Uyuşmazlık, karşılıklı boşanma davasında kusur belirlemesinin yerinde olup olmadığı, tedbir ve yoksulluk nafakası ile maddî ve manevî tazminat şartları oluşup oluşmadığı noktasında toplanmaktadır.

2. İlgili Hukuk

6100 sayılı Hukuk Muhakemeleri Kanunu'nun (6100 sayılı Kanun) 369 uncu maddesinin birinci fıkrası ile 370 ve 371 inci maddeleri; 4721 sayılı Türk Medeni Kanunu’nun (4721 sayılı Kanun) 4 üncü ve 6 ncı maddesi, 169 uncu maddesi, 174 üncü maddesinin birinci ve ikinci fıkrası, 175 inci maddesi.

3. Değerlendirme

1.Bölge Adliye Mahkemelerinin nihai kararlarının bozulması 6100 sayılı Kanun'un 371 inci maddesinde yer alan sebeplerden birinin varlığı hâlinde mümkündür.

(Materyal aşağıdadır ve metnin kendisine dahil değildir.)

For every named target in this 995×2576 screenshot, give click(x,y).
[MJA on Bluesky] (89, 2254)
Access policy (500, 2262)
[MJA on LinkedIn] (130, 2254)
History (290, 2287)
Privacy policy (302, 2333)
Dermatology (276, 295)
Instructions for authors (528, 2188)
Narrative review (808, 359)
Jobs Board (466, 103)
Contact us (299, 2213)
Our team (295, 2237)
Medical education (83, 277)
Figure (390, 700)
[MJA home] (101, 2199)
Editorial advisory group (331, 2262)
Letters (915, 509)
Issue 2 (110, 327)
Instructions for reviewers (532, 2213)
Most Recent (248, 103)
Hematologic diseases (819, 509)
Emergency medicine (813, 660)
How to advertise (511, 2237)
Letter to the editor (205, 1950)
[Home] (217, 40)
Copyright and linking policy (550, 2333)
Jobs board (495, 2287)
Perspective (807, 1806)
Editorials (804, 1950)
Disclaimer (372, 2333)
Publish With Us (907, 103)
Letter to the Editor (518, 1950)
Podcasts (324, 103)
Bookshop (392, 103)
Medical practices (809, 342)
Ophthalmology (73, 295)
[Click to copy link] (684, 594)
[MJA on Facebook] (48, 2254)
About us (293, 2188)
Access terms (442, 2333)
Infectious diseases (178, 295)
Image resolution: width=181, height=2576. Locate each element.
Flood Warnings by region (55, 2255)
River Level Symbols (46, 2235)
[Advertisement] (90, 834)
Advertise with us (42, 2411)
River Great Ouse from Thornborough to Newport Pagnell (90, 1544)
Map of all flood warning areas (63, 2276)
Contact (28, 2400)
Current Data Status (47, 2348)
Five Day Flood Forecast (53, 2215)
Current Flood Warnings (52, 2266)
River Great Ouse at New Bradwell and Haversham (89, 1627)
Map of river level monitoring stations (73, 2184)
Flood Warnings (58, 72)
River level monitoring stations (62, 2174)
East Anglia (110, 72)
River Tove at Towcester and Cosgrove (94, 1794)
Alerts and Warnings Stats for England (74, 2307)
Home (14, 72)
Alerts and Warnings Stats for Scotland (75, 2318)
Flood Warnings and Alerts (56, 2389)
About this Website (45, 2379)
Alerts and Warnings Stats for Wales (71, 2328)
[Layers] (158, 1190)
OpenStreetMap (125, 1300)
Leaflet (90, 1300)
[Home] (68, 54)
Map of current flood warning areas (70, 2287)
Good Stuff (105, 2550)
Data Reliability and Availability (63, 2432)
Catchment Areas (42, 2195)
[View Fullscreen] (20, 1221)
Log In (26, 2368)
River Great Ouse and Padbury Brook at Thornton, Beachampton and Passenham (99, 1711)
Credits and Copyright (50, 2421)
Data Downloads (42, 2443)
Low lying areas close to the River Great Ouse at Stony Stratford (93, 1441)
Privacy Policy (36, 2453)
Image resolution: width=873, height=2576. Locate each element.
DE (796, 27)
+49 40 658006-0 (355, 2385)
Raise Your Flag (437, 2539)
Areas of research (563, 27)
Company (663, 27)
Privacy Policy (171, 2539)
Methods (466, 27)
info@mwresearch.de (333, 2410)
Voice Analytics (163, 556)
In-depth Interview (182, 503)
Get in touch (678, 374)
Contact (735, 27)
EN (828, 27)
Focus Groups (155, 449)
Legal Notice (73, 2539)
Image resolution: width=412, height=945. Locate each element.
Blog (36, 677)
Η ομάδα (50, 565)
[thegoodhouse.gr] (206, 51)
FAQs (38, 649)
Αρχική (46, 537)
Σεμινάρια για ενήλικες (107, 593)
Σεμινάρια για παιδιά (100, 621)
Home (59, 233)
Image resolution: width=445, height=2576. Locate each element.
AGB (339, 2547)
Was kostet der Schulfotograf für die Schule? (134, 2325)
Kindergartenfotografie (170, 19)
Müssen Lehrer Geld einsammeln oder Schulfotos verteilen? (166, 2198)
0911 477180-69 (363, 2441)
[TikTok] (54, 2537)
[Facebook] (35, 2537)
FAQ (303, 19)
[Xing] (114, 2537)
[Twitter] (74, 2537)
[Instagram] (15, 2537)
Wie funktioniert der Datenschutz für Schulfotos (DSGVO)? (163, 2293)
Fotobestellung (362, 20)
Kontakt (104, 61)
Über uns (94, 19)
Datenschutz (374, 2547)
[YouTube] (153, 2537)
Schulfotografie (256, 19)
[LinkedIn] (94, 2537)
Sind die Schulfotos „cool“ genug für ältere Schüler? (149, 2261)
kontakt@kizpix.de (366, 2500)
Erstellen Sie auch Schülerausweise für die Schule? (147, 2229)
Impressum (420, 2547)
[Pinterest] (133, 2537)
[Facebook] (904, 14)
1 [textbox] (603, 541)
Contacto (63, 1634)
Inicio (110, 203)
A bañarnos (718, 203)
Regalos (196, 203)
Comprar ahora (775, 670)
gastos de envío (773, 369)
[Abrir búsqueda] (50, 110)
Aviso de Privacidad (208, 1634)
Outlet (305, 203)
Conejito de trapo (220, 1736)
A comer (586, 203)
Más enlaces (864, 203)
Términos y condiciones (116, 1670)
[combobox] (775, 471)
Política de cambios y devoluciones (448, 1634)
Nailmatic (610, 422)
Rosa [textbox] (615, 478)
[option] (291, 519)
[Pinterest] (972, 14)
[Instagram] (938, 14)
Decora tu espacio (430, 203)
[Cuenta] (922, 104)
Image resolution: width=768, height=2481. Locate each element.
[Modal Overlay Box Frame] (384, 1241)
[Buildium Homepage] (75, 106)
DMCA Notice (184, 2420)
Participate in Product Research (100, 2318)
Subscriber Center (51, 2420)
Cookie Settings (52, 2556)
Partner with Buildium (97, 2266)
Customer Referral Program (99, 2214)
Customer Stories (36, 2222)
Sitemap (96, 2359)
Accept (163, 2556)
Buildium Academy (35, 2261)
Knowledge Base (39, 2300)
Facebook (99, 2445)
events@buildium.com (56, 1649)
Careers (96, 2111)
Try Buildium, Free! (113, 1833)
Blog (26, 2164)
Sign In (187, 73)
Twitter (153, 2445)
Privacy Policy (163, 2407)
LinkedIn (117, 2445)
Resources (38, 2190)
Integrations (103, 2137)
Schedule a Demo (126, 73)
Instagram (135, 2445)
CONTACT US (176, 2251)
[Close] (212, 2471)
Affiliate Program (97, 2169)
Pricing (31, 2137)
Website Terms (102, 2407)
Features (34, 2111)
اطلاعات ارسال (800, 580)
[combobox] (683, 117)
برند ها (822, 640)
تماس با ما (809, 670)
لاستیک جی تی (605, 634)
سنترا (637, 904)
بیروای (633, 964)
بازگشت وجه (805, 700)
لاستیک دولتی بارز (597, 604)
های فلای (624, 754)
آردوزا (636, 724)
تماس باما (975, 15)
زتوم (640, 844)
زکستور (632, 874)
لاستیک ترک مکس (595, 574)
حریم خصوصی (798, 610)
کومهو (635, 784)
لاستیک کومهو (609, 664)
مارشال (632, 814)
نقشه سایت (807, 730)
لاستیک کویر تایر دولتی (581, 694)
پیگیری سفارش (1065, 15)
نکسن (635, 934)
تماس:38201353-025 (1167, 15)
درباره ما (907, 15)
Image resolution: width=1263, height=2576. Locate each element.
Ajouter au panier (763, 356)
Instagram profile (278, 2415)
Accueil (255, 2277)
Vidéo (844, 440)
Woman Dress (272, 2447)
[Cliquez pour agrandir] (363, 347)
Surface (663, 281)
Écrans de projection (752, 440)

2.Temyizen incelenen karar, tarafların karşılıklı iddia ve savunmalarına, dayandıkları belgelere, uyuşmazlığa uygulanması gereken hukuk kuralları ile hukuki ilişkinin nitelendirilmesine, dava şartlarına, yargılama ve ispat kuralları ile kararda belirtilen gerekçelere göre usul ve kanuna uygun olup davalı-karşı davacı kadın vekilince temyiz dilekçesinde ileri sürülen nedenler kararın bozulmasını gerektirecek nitelikte görülmemiştir.

VI. KARAR

Açıklanan sebeplerle;

Temyiz olunan Bölge Adliye Mahkemesi kararının 6100 sayılı Kanun'un 370 inci maddesinin birinci fıkrası uyarınca ONANMASINA,

Aşağıda yazılı temyiz giderinin temyiz edene yükletilmesine,

Dosyanın İlk Derece Mahkemesine, kararın bir örneğinin Bölge Adliye Mahkemesine gönderilmesine,16.05.2024 tarihinde oy birliğiyle karar verildi.